En 1942, William Beveridge, de la London School of Economics (LSE), dirigió la comisión oficial que redactó el famoso Informe Beveridge. En él se presentaba la visión de un Estado de bienestar británico para la posguerra que garantizara la seguridad social, la atención médica y otros bienes básicos para todos los ciudadanos. En aquel momento, a algunos críticos les horrorizaron estas propuestas. El economista Friedrich von Hayek, un profesor de la LSE que acababa de emigrar desde Viena, vio en ese Estado de bienestar moderno un paso hacia el totalitarismo. Creía que el papel de los Gobiernos en el control de los mercados y la fijación de precios previsto en el Informe Beveridge pondría a la sociedad en un “camino a la servidumbre”.
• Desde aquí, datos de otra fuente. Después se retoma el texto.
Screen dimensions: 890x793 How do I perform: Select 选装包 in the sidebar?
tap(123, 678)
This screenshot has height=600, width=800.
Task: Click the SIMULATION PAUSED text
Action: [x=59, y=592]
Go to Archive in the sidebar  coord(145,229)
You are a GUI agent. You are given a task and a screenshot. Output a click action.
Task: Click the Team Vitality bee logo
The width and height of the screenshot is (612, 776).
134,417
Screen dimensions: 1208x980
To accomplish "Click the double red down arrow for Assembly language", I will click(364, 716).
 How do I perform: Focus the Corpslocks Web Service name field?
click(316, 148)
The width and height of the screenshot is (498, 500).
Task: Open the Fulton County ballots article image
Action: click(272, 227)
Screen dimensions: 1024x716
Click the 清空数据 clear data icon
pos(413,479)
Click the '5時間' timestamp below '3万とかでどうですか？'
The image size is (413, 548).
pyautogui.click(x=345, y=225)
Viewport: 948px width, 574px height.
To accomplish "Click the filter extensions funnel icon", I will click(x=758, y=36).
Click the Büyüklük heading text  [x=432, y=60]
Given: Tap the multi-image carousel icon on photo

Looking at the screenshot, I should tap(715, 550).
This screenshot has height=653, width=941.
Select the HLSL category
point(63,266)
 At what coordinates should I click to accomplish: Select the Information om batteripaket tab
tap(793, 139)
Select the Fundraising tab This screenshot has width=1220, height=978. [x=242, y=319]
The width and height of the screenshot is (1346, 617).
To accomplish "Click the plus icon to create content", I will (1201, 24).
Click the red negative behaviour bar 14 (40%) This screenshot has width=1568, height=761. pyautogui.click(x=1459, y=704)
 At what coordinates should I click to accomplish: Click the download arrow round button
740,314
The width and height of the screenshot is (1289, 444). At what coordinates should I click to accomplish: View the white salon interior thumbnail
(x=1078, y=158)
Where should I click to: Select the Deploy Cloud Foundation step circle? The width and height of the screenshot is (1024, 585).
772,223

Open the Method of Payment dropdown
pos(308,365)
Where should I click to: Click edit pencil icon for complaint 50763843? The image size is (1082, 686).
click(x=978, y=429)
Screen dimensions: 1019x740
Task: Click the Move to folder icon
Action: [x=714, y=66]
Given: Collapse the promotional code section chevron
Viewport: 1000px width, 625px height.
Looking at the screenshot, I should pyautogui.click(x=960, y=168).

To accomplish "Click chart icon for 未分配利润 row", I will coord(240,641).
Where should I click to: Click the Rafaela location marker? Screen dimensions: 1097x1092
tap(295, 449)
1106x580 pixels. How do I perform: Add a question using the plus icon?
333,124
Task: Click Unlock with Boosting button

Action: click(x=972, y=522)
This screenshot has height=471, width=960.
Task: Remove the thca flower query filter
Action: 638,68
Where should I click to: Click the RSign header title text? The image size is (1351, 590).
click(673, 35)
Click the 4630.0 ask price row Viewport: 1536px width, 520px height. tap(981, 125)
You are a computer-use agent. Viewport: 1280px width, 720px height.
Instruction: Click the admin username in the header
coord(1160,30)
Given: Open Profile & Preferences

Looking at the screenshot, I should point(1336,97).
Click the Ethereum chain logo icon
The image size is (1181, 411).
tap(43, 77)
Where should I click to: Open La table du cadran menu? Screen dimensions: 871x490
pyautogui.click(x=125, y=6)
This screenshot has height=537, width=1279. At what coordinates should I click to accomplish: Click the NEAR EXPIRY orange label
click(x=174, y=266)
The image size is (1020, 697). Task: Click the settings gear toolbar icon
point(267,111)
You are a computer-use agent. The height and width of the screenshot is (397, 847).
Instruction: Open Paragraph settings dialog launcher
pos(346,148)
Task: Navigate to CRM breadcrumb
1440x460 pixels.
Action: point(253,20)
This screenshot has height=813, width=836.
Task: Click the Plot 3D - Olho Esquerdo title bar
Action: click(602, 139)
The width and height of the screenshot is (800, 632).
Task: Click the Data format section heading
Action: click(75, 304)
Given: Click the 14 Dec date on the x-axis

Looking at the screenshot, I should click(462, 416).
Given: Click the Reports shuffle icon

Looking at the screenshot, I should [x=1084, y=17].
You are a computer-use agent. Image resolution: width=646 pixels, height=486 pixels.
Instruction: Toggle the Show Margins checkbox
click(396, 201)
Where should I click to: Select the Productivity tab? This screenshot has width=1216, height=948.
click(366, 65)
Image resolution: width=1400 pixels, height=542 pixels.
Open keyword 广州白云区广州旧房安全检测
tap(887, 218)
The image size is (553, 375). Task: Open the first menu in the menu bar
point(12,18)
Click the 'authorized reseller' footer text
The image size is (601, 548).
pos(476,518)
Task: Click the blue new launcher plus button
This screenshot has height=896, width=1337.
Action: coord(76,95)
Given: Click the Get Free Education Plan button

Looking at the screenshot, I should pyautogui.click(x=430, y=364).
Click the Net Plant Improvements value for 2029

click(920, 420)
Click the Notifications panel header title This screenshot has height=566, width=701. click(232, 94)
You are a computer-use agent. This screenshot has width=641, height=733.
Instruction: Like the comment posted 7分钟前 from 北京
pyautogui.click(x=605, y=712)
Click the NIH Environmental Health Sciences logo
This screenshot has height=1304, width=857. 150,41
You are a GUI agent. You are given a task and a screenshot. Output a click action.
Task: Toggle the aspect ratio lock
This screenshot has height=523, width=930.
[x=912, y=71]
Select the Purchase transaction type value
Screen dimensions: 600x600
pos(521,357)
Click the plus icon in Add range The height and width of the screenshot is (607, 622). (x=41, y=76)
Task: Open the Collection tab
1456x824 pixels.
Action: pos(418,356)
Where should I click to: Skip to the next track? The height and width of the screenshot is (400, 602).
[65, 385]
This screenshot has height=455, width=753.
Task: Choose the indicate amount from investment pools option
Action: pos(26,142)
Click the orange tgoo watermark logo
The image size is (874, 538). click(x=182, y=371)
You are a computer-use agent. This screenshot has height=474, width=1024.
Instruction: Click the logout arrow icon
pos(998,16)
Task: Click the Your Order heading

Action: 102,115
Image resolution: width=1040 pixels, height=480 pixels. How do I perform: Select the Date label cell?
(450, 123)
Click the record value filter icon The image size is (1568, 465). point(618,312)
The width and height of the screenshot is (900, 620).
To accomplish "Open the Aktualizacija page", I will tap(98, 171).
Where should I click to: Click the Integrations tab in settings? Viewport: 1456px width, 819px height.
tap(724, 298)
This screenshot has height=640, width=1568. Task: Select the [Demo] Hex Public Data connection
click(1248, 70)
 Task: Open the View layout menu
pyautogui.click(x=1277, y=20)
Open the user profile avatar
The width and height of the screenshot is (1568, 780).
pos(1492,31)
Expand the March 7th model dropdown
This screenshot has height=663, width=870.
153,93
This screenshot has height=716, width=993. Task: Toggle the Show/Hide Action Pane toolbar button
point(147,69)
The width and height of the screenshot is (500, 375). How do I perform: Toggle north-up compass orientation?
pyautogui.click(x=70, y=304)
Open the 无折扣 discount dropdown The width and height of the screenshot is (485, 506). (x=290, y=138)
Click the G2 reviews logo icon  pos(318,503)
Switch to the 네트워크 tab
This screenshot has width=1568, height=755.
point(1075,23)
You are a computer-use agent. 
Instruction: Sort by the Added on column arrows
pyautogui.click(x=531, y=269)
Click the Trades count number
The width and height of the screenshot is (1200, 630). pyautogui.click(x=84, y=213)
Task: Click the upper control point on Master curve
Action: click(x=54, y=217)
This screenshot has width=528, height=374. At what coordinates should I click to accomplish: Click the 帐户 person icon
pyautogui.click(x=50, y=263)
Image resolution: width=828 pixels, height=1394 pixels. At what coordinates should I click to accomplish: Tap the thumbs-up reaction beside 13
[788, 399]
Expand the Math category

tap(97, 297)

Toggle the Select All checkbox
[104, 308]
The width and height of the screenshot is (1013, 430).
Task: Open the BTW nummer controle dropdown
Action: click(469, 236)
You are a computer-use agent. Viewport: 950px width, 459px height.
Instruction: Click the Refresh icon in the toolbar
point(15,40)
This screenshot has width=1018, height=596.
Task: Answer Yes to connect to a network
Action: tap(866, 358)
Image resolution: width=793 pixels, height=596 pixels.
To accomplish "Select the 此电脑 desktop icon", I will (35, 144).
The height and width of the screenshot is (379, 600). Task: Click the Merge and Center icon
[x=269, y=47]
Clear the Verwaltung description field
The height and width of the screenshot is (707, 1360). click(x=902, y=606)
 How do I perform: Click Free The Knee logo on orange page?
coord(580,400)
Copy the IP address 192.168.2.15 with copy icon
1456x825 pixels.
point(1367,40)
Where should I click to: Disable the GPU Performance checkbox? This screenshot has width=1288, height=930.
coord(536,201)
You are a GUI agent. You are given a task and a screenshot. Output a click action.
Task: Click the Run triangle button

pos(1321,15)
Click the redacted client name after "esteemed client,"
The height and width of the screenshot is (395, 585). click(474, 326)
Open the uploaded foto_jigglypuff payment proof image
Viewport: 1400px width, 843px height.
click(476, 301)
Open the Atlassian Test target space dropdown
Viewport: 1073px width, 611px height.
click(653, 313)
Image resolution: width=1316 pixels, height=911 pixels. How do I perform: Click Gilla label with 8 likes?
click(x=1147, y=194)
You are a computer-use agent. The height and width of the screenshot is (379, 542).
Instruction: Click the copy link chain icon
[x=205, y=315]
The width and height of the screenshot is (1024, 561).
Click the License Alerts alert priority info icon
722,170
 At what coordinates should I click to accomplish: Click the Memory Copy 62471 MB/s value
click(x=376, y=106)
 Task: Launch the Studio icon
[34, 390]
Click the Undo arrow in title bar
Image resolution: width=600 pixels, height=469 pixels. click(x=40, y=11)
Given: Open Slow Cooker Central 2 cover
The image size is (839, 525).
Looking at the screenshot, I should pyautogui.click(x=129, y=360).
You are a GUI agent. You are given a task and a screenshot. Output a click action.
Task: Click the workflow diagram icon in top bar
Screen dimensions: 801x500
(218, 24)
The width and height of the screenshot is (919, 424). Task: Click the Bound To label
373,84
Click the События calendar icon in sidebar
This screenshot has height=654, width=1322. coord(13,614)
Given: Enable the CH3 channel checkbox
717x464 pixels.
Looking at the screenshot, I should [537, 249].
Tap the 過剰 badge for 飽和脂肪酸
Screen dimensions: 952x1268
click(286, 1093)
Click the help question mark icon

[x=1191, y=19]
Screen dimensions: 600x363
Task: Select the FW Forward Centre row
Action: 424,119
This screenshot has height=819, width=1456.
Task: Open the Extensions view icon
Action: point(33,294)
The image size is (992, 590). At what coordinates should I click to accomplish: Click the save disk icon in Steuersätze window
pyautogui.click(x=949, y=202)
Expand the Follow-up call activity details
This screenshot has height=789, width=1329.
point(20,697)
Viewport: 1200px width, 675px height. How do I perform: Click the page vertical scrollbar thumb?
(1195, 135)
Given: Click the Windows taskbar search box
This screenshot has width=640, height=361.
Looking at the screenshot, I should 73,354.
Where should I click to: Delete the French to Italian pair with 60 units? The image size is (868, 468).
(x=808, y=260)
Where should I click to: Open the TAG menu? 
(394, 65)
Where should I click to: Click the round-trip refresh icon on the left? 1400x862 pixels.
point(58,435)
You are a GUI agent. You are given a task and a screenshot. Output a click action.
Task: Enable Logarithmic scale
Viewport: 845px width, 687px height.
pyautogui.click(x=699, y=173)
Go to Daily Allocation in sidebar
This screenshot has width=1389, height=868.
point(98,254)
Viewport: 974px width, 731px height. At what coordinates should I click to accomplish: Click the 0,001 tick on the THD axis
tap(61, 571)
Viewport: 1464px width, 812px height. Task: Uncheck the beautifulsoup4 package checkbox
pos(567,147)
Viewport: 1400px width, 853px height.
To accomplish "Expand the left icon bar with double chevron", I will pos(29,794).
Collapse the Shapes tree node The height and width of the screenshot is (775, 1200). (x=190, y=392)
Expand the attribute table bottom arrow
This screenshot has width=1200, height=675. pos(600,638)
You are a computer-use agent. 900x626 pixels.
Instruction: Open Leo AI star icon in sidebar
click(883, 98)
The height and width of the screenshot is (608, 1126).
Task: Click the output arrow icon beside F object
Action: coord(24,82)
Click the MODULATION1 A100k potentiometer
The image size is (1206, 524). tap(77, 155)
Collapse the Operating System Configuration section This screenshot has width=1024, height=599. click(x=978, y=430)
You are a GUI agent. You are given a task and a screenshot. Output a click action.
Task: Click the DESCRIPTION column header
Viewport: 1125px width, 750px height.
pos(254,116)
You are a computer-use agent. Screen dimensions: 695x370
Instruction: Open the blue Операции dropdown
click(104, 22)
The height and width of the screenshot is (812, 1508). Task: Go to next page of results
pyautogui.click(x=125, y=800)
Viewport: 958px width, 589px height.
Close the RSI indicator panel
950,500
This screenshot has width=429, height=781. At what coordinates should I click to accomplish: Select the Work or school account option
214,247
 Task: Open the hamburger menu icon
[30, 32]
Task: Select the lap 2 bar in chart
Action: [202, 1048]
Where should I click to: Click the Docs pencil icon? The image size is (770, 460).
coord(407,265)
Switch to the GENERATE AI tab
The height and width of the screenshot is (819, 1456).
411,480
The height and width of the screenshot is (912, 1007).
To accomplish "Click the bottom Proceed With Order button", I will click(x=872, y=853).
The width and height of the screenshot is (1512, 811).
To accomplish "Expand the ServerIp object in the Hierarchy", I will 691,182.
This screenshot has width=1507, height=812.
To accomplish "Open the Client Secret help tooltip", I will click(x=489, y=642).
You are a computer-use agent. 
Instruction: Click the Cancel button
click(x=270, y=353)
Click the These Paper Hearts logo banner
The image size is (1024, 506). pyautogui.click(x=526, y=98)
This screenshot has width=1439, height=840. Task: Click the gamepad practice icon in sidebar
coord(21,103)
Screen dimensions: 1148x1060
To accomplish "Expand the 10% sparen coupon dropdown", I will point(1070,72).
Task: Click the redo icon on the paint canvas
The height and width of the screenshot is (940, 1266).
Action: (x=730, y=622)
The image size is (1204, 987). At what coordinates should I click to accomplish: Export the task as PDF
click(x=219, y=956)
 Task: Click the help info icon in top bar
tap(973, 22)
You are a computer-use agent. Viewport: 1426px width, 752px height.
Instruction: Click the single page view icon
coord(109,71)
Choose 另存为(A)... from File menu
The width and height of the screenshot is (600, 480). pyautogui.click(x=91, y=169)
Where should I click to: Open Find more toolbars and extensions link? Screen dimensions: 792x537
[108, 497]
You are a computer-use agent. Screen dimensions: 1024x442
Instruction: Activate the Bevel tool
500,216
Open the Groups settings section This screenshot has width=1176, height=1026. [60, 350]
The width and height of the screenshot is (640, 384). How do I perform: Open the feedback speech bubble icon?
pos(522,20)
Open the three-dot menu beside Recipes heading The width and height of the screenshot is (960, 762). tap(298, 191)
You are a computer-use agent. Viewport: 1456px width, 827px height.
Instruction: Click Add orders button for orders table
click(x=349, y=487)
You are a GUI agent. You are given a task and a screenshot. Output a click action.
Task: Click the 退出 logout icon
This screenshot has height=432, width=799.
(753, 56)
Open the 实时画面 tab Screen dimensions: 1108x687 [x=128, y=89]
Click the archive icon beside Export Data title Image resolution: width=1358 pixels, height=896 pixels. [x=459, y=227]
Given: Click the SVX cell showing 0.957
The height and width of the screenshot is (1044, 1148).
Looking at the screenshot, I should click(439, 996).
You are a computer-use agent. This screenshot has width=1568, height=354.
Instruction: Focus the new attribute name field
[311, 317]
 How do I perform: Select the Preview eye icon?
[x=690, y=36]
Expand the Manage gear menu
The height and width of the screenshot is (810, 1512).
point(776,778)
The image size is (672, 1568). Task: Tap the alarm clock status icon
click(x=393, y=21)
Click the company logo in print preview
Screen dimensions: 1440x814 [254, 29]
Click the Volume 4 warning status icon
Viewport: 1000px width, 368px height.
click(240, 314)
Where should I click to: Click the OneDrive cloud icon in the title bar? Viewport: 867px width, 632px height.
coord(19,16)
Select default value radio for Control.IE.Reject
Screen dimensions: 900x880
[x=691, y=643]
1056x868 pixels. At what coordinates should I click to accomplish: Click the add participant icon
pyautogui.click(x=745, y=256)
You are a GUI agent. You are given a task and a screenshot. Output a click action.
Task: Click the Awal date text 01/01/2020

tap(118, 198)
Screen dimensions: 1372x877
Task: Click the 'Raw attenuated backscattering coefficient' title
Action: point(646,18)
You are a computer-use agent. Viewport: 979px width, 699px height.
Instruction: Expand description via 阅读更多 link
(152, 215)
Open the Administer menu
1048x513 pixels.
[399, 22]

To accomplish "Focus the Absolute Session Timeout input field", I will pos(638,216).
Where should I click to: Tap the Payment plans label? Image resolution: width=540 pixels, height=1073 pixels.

Pero Hayek se equivocó. Primero en Suecia a partir de 1932, y después en el resto de Escandinavia, en Europa occidental y en Estados Unidos, el Estado fue asumiendo más responsabilidades y se expandió, mientras que la democracia se volvió más profunda y la participación popular en la política aumentó.
La única salida
Estamos cada vez más de acuerdo en que necesitamos instituciones mejores y socialmente más responsables, así como un modo más equitativo de compartir las ganancias del avance tecnológico y de la globalización. Voces de izquierda y de derecha sostienen, no sin razón, que el juego está amañado en beneficio de una minoría, poderosa y bien conectada, en lo alto de la pirámide de la distribución de ingresos y riqueza.
Hay cada vez más conciencia —sobre todo ahora que el mundo sufre una pandemia— de que nuestros sistemas son demasiado frágiles y vulnerables para los desafíos que presenta el siglo XXI. Muchos países están todavía lejos de llegar a un consenso respecto a cómo sería un futuro mejor, pero reconocer los problemas actuales es siempre el primer paso para empezar a crearlo.
En un futuro ideal, los mecanismos de control y participación política se volverán más fuertes
Creer en la posibilidad de un nuevo Estado de bienestar mejorado no es ninguna fantasía. Pero sería ingenuo dar por sentado que surgirá de forma fácil y mucho más ingenuo pensar que nacerá por sí solo. Es necesario fortalecer la democracia y los mecanismos de rendición de cuentas del Estado, al mismo tiempo que se expanden sus responsabilidades. Hallar el equilibrio justo siempre presentará dificultades, hasta en las mejores circunstancias.
En un tiempo de máxima polarización, de resquebrajamiento de las normas democráticas y de disminución del poder de las instituciones, no hay duda de que la creación de un Estado de bienestar reformado y renovado es un proyecto arduo. Pero, igual que le pasó a la generación de la II Guerra Mundial, no tenemos otra opción que intentarlo.
Daron Acemoglu, catedrático de Economía en el MIT y Medalla John Bates en 2005 a economistas menores de 40 años, es coautor (con James A. Robinson) de ‘El pasillo estrecho: Estados, sociedades y cómo alcanzar la libertad’ (Deusto, 2019).